People in the Dhaka metropolis are used to a lot of appalling spectacles; they range from the macabre, the repulsive, the tragic, to the purely funny. Lately, things belonging to the genre of the weird and incredible have also begun to be enacted. Defining weird occurrences requires one's sense of normalcy in the first place. A major step to keep oneself safe from contracting the hepatitis-B virus necessitates the person concerned to be vaccinated. The educated vulnerable and health-conscious people nowadays seize the available opportunity to remain safe from attacks by the nearly-killer hepatitis-B. The vaccination is complicated, requiring full completion of a course of doses. For this one has to visit a clinic. But these days, you may happen to pass by an open-air 'clinic' on a busy footpath with banners saying that hepatitis-B 'injections' are administered there.
The spectacle was found in broad daylight at a crowded intersection in old Dhaka. Many people with the knowledge of this hazardous disease had to pause a while, to absorb their shock on finding this dreadful arrangement of hepatitis-B vaccination.
To call the 'clinic' weird or appalling is understatement. To many people, the whole thing has veritably amounted to sheer audacity, accompanied by risks of great health hazards. Going back to incredulity, how a person, or a group, can muster the courage to open such a highly sensitive vaccination centre on a footpath defies reason. But they, and many like them, have long swarmed on the fast-growing Dhaka. Quackery is not strange to this city. In has been integral to Dhaka's urban scenario since long.

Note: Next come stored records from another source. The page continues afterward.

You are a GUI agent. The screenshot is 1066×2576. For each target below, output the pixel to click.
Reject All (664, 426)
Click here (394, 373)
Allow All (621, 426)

Due to the general pedestrians being mostly simple, and thus gullible, they normally walk into the traps set by the quacks. These elements work in gangs. They train people on how to entice passersby and foist their phony medicines and treatments on them. Not all passersby fall victim to these quacks. As is normally seen, it is the over-curious and those with one or another physical ailment who become target of the street-side phony doctors. Most of the clients approaching quacks are found to be having problems related to tooth, ear, gout, insomnia and even fevers like typhoid and dengue. Aphrodisiacs are sought-after 'medicines' with these quacks.

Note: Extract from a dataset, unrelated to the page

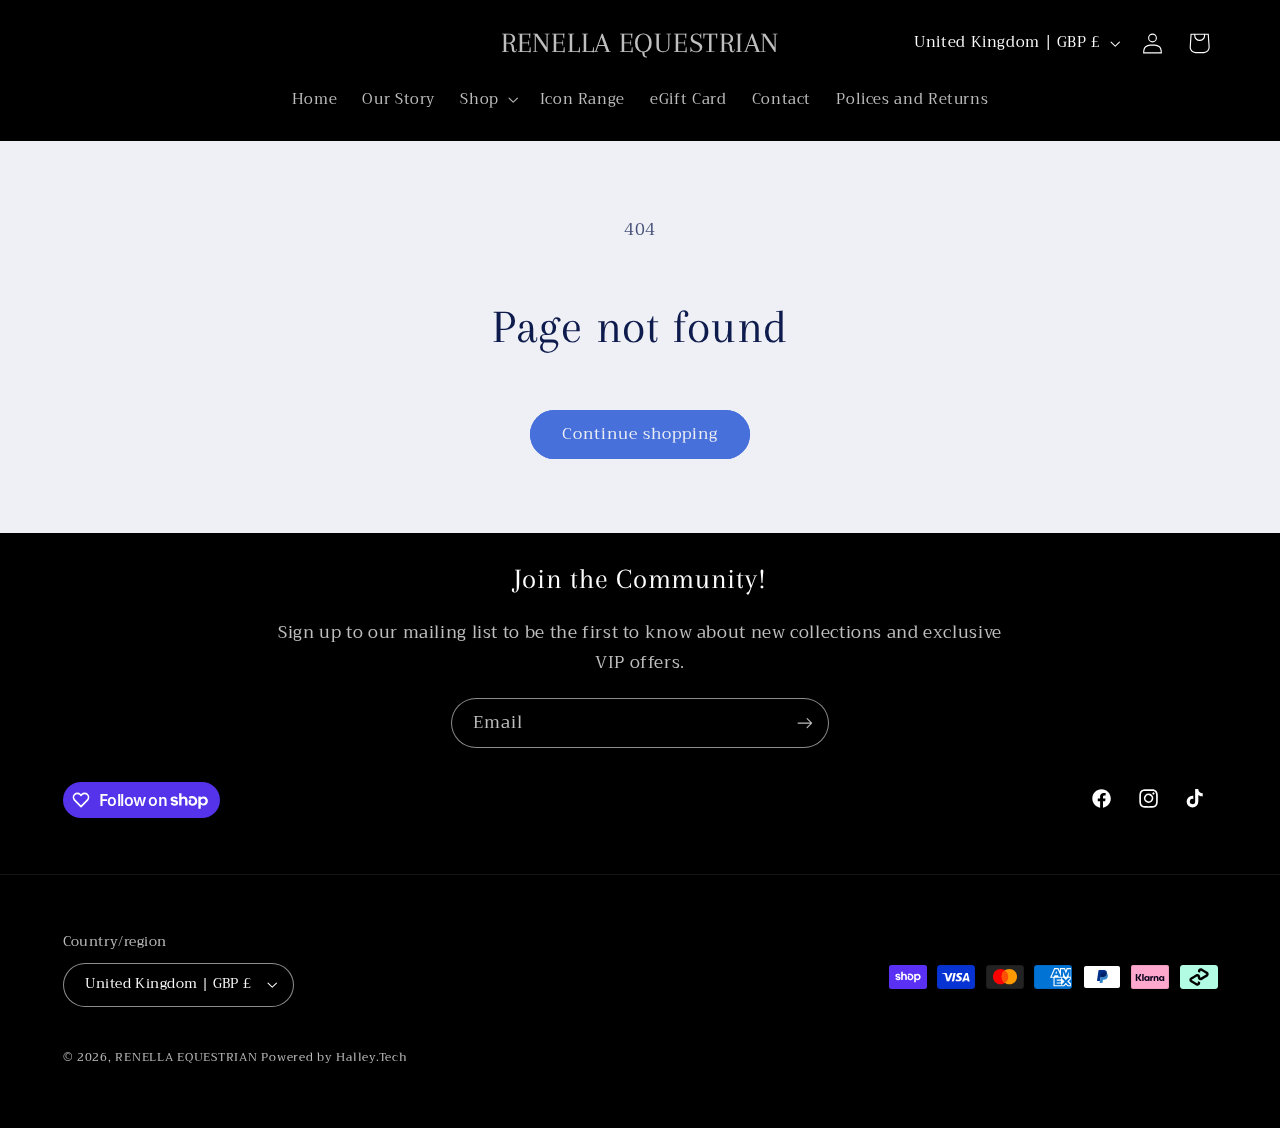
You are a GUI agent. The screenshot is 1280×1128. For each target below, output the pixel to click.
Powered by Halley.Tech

 Generally, few of the medicines available with these open-air, mobile clinics are free from health hazards. Cases of deaths after taking treatments from self-styled doctors are common news items in the newspapers. In spite of all this, scores of people are found thronging the canvassing points of the quacks. The riddle is not difficult to decipher. In order to attract vulnerable patients, the fake doctors use spiels which are filled with exaggeration of the diseases and wrong information. It is the assertive style of assuring clients of cures which prompts people to buy these hazard-laden medicines.
Thanks to an all-out drive against quackery in the country nearly a decade ago, the menace has subsided remarkably. The step was quite stringent, coupled with a ban on media advertisements and publicity of these treatments at public places. In the capital Dhaka and other large cities, quacks eventually became a forgotten chapter. But proving their tenacity and ubiquitous nature, quackery began thriving in small, obscure towns and village markets. The most alarming aspect of the long-dormant quackery is its reappearance in Dhaka under a new guise, which is mind-boggling.
If the present revival of the scourge evades the watch of the authorities, it may enter the cityscape with vengeance. While the earlier broad-daylight fraud was limited to curing minor diseases, the new quacks show their temerity by dealing with much-feared ailments. Maybe, days are not far when Dhaka pedestrians will be used to watching a quack perform minor surgeries at busy street corners. That will spell disastrous consequences for the public health sector.